* [Selected excerpt]:
In browsing a few of my favorite stores recently I’ve noticed a lot of indigo or shibori dyed clothing and home goods. It’s an old traditional Japanese dying technique of twisting, folding, and binding fabric before adding dye that dates back to the 8th century (precursor of 80s tie dye!). Blue and white have long been one of my favorite color combinations for summer. The deep blue color from indigo dye is incredible and the possibilities for design and pattern are endless. No two pieces are the same, which makes them that much more special.
I thought for picnic week it would be fun to try our hand at indigo tie dying ourselves and make a summery picnic blanket to enjoy a day at the park or beach on this summer.
Also, I noticed yesterday that if you go to J.Crew’s seasonal swim page everything above the fold is in indigo tie dye style. It’s a popular new trend (this dress from Madewell too!). Here are the step by step instructions…
In case you missed our other picnic themed posts this week: The perfect picnic sandwich, 3 favorite homemade veggie dips, what to wear to a picnic, DIY cloth picnic games. Stay tuned for one more tomorrow!
1 box of Indigo tie dye kit
Natural cotton fabric (we used 100% cotton sheeting)
Clamps, boards, extra rubber bands
First off: If you’re looking for really specific tips and instructions, best to consult the very detailed instructions that come with the indigo tie dye kit!
Step 1: Accordion fold your natural fabric in a variety of different methods (we tried lots of things, everything was successful as long as it started with an accordion fold). Clam with boards (those will ensure large white spots), or use a lot or rubber bands the way you would with tie dying.

* [Supplied material]:

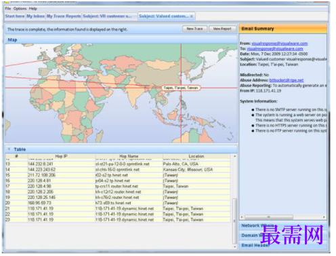Viewport: 336px width, 256px height.
Task: Open My Trace Reports tab
Action: tap(64, 16)
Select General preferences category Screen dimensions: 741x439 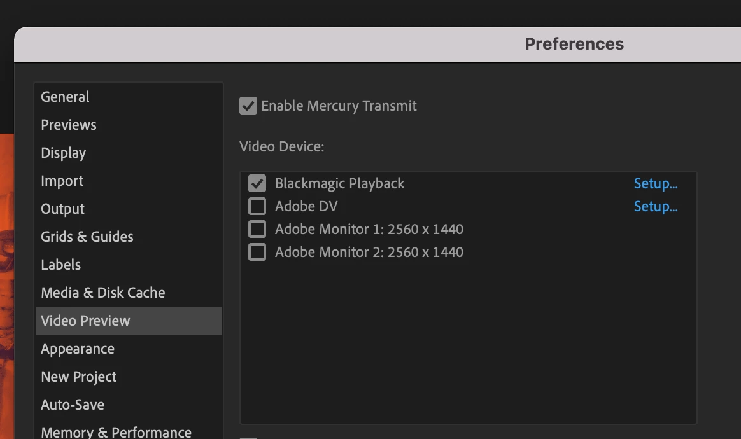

* [Goal]: Continue the blog post on making an indigo tie-dyed picnic blanket, starting immediately after its final sentence about clamping with boards or using rubber bands.

* [Result for this task]:
Step 2: Following the instructions in your packet, mix the dye in a bucket. You start with 4 gallons of warm water and and pour the indigo dye in while stirring in a circular motion.
Step 3: Add the soda ash and reduction agent (all this is in your indigo tie dye kit!). Stir it again clockwise and then in reverse. Cover with plastic wrap to prevent oxidation.
Step 4: Let sit for 30 minutes. It’s going to smell terrible. It’ll be green and goop will form on top. You’ll think you messed it up but hang in there!
Step 5: Dunk your fabric in water and then submerge it into the dye being careful not to let it touch the bottom of the bucket. Gently press and massage the fabric for a couple minutes in the dye mixture.
Step 6: When you pull it out, once again, you’re going to curse me and think you’ve messed it up but hang in there! Now the fun part- let it sit out for about 15 minutes. The puke green color will turn a dark blue indigo. You can also put it back in the dye for an even darker color (we didn’t do this and left it the lighter blue you see in the final images).
Step 7: Wash wash wash. Wash it all out, removing the bands and blocks. We still saw some greenish hue at this point but it will quickly oxidize away.
Step 8: Throw all your pieces in the wash on cold, and then,
Step 9: Air dry (it’ll look so pretty!)
Step 10: Hem and iron!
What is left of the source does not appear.